Seingat saya, yang saya sampaikan adalah belum saatnya kita impor beras. Kami keberatan karena sejumlah tahapan belum dipenuhi. Misalnya, saya ingin ada operasi pasar dulu supaya harga tak berlebihan. Juga, perlu dicek lagi kualitas beras itu. Apa betul itu masuk kategori menengah? Tapi saya juga menyampaikan kalau bisa memahami rencana impor beras kalau alasannya demi menekan inflasi. Itu yang kemudian saya diserang—katanya, saya menyetujui impor.
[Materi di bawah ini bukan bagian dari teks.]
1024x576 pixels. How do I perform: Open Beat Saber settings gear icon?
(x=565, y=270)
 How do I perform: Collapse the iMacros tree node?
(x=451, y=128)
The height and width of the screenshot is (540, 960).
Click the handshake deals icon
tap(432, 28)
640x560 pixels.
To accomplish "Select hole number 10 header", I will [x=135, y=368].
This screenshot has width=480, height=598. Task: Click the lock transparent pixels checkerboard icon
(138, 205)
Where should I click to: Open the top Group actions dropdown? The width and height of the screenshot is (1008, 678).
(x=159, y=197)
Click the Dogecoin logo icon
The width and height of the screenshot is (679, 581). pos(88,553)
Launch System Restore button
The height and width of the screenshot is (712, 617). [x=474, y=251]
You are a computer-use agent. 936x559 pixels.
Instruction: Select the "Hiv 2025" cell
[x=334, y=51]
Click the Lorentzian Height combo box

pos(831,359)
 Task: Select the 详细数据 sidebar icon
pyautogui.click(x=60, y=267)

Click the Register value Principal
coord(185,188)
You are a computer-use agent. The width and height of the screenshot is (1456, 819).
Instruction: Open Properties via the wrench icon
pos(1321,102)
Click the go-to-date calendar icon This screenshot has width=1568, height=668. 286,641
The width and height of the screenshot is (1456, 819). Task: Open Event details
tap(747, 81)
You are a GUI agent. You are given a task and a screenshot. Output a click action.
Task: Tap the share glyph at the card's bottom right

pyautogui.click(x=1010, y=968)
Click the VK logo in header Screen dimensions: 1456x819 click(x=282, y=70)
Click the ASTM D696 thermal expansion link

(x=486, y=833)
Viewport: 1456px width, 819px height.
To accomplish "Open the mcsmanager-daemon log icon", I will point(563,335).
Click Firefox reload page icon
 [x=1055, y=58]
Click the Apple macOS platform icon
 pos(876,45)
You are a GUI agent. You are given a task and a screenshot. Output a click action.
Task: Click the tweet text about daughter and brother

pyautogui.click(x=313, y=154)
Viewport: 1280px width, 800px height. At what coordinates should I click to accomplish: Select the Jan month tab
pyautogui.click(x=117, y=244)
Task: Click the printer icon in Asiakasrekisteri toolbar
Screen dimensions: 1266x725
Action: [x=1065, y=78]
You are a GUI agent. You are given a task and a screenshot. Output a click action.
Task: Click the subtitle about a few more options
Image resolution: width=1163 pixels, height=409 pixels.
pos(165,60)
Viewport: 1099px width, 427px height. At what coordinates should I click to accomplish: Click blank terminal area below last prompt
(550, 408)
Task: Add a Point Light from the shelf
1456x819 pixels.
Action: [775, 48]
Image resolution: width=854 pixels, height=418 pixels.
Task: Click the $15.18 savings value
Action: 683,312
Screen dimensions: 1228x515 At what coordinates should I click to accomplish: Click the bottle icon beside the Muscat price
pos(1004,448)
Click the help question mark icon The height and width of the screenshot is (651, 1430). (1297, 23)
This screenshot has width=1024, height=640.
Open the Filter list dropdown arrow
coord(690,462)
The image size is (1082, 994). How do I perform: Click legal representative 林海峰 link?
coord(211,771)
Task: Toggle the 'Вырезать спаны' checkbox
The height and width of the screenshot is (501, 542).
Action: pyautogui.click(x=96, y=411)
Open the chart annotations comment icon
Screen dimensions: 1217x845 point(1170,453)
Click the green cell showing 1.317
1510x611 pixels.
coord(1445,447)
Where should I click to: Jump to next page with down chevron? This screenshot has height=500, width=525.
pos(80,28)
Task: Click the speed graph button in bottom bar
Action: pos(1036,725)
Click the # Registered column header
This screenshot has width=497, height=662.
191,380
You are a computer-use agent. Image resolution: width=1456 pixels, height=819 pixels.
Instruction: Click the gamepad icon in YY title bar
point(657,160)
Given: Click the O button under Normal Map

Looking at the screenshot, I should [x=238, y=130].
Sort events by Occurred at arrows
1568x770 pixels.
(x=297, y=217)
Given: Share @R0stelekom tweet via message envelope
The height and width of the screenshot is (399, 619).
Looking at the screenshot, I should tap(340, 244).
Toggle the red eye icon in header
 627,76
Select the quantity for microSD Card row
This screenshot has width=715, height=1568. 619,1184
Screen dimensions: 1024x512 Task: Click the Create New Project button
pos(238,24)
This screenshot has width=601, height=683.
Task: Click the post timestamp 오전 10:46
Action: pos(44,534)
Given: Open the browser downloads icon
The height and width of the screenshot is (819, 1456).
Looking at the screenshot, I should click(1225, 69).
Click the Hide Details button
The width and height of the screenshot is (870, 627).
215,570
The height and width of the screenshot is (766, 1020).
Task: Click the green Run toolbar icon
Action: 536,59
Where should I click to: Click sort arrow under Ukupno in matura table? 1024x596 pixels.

Pemerintah mengatakan, stok beras pemerintah (iron stock) sampai 1 juta ton dari Bulog. Dasarnya apa?
Iron stock itu hanya 350 ribu ton saja. Itu milik pemerintah. Sedangkan stok Bulog 1 juta ton. Itu hasil kajian para ahli. Waktu itu stok minimal 750 ribu sampai 1,25 juta ton, jadi ambil tengahnya.
Sudah disetujui pemerintah?
Ya dan sudah dua kali dirapatkan di Menko Perekonomian. Itu rapat terakhir setelah kejadian lolosnya 70 ribu ton impor beras yang izinnya belum keluar. Dari pengalaman itu, kemudian rapat antarmenteri jadi lebih intensif.
Waktu itu, kami melihat pergerakan harga dan situasi pasar. Lalu juga stok Bulog pada Januari. Memang, Januari 2006 situasinya kritis, sementara awal Februari itu baru mau panen. Lalu disepakati: impor diperkenankan jika kondisi mendesak dan ada rekomendasi Ketua Dewan Ketahanan Pangan. Itu sudah dipenuhi. Namun, saya masih mengajukan syarat.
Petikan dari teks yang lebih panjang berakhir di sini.